TASK STATEMENT
Omit all pictures. Quote the lines from the one with "1291x619 pixels." through the end of the listing below, exactly as they appear.

--- START ---

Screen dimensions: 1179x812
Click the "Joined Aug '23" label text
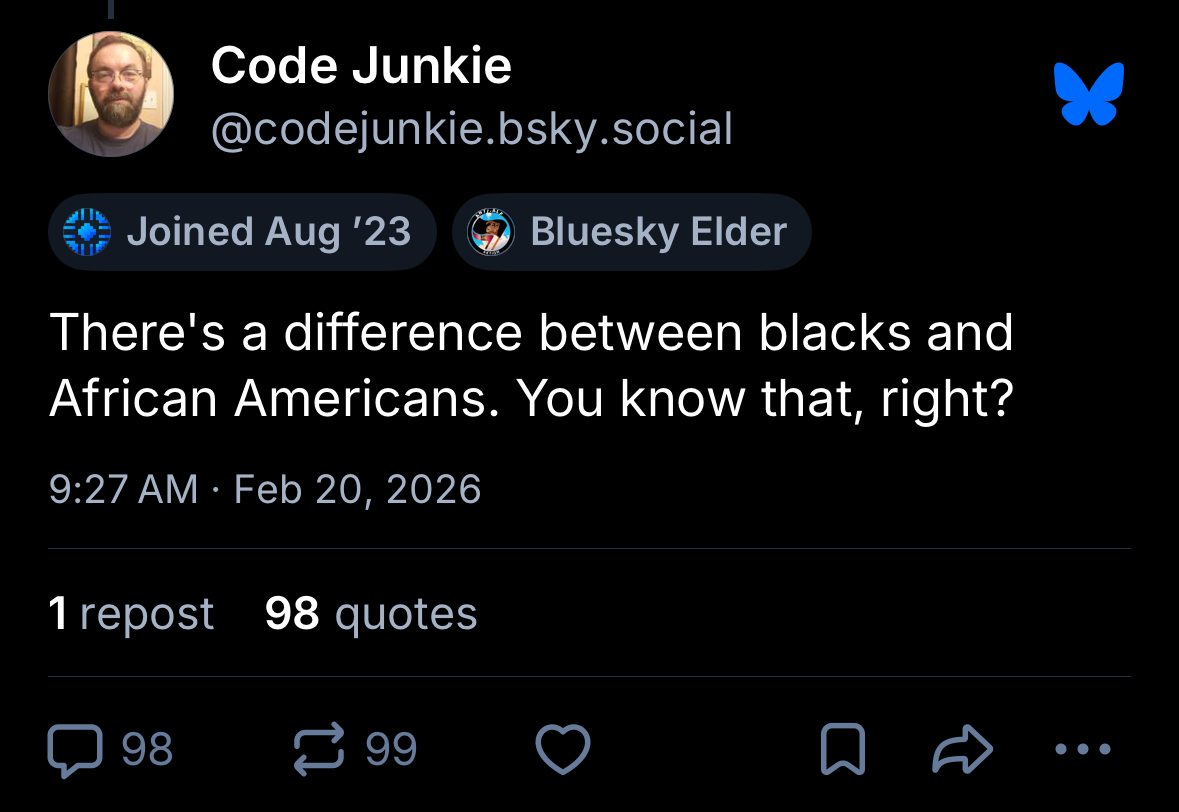[x=268, y=232]
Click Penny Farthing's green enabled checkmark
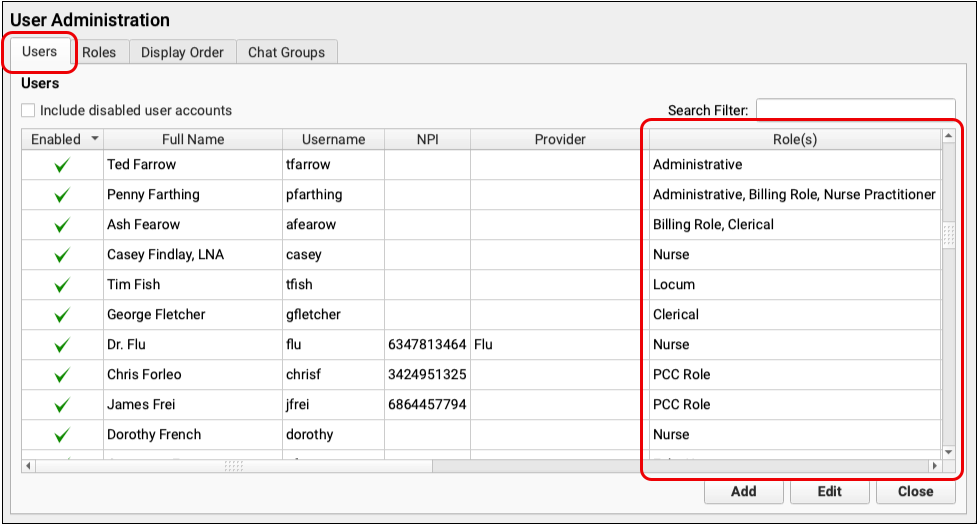Viewport: 977px width, 524px height. [62, 195]

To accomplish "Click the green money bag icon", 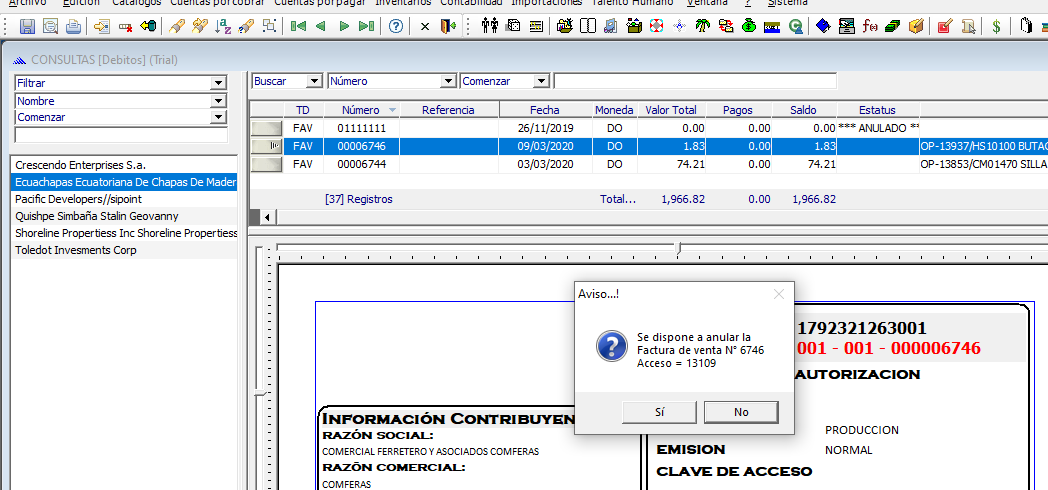I will (749, 26).
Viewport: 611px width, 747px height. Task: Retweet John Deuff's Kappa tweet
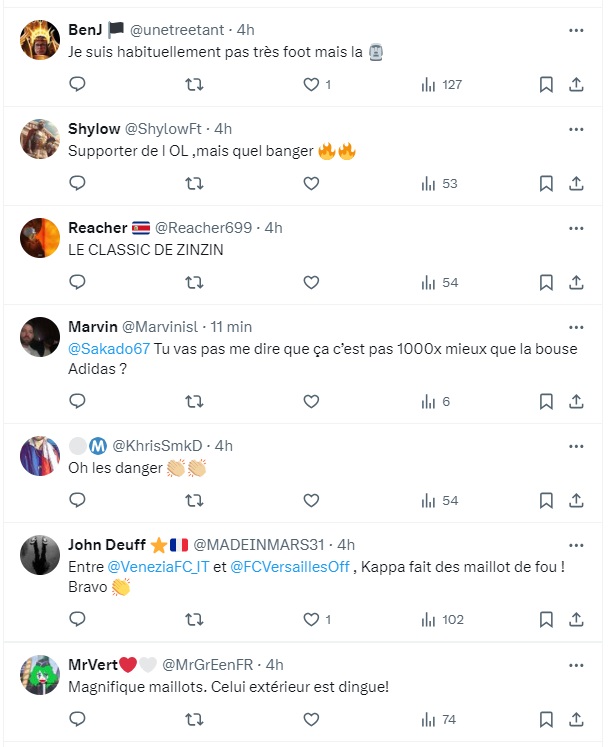point(194,619)
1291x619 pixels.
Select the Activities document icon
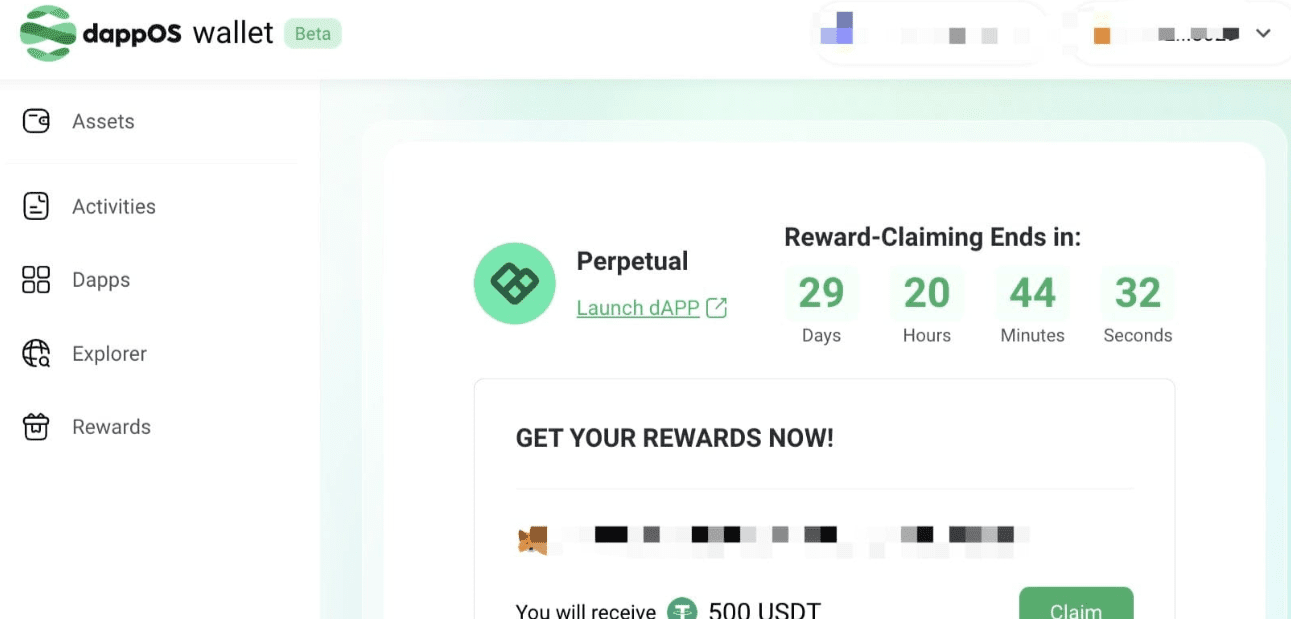click(x=36, y=206)
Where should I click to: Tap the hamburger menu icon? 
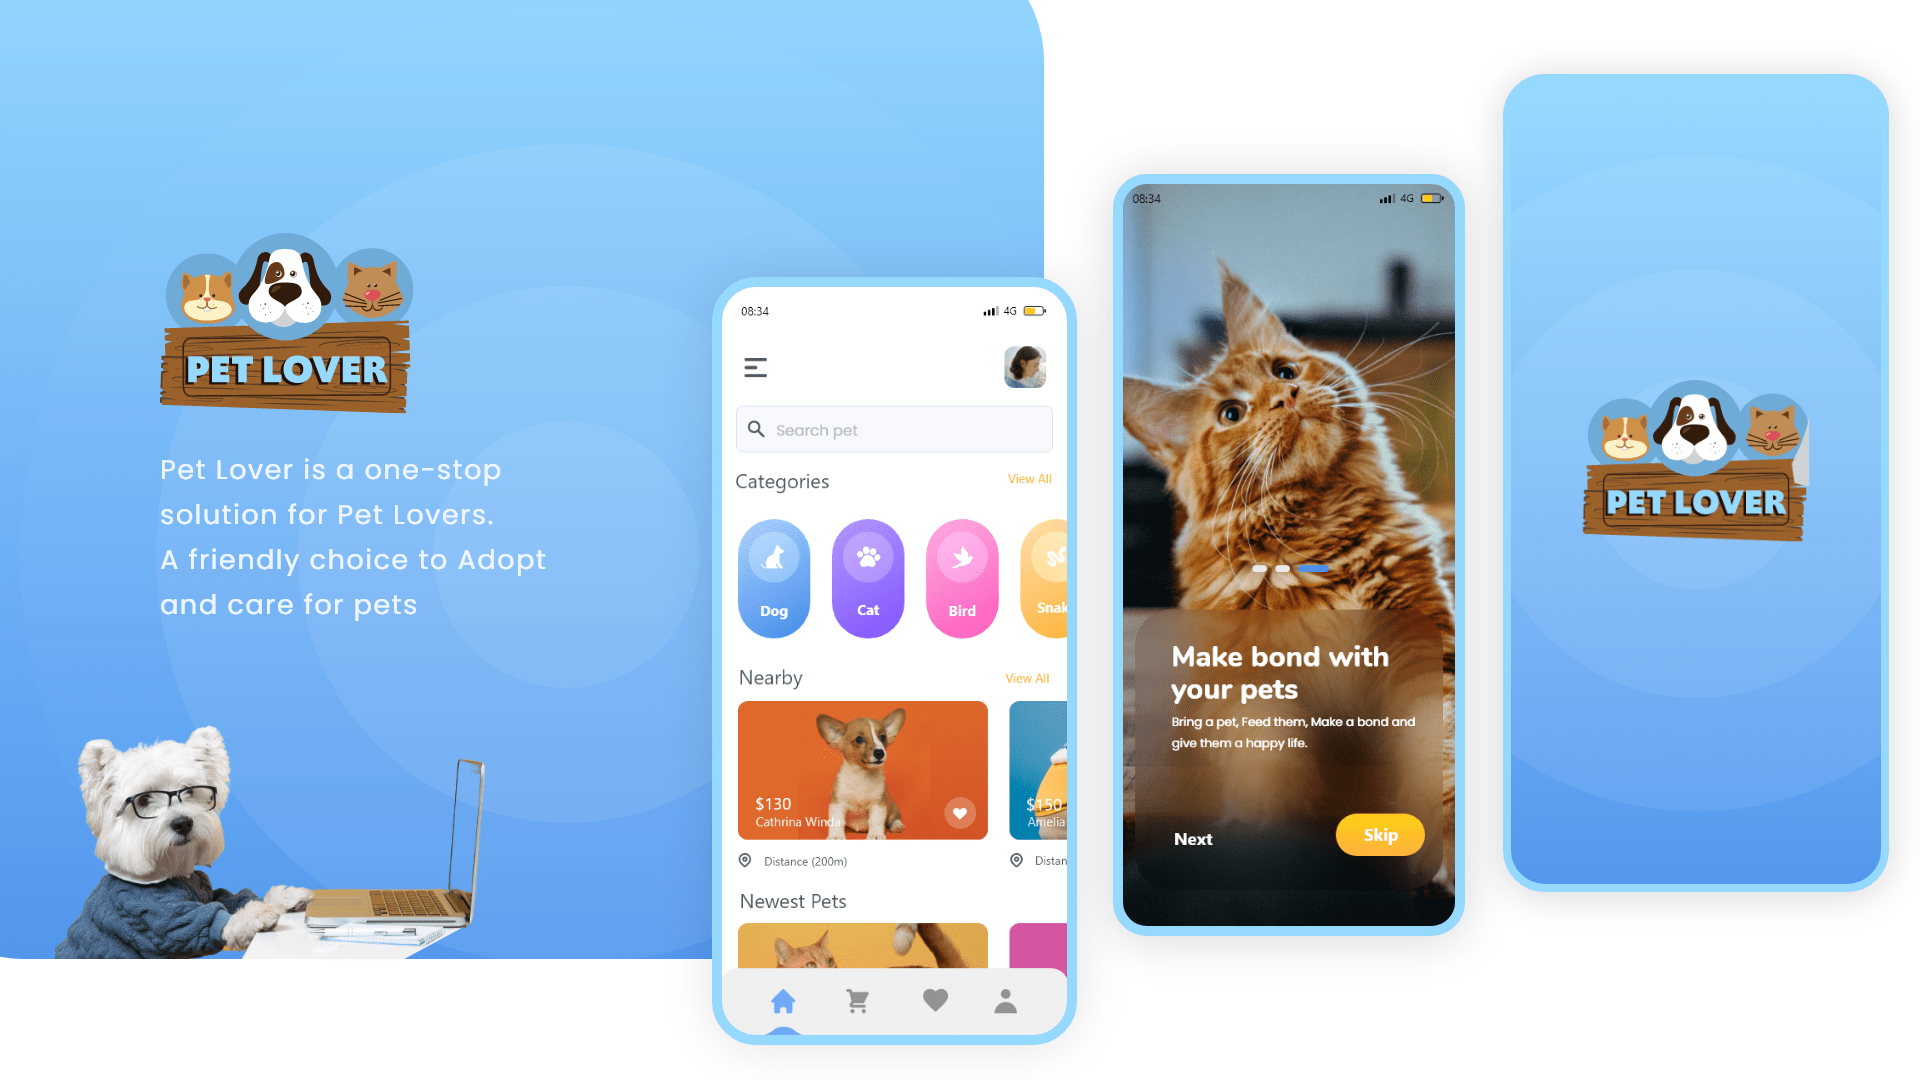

--- END ---

EXERCISE SOLUTION
1291x619 pixels.
Select the Activities document icon
click(x=36, y=206)
Where should I click to: Tap the hamburger menu icon? 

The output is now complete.